Try it
Please reply with one number only: how many lines in the entries below contain the string "computer".

Stored data entries
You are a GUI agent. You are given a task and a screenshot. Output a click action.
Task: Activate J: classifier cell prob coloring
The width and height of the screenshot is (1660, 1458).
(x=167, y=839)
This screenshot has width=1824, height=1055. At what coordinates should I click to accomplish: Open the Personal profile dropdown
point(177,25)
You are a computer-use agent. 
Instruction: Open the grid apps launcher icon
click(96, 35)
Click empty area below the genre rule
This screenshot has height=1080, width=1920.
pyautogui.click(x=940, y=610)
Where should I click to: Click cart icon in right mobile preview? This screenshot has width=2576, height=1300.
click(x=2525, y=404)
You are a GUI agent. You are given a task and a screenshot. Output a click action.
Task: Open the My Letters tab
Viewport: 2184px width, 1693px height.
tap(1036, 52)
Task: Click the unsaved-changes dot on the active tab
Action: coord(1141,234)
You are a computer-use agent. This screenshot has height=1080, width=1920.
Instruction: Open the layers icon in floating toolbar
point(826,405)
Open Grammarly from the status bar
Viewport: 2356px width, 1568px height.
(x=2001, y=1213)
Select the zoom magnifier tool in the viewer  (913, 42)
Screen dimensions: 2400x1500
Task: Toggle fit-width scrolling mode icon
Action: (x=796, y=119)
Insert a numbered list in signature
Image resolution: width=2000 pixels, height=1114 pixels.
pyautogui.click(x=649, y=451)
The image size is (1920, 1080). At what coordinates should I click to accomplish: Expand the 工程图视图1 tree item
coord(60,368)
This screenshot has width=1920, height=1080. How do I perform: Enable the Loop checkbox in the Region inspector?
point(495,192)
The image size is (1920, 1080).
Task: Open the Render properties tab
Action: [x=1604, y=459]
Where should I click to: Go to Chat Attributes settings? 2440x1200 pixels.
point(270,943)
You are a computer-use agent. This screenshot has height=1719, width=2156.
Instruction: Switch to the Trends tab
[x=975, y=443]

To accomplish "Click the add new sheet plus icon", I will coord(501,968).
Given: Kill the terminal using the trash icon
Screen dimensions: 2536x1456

Response to the task
3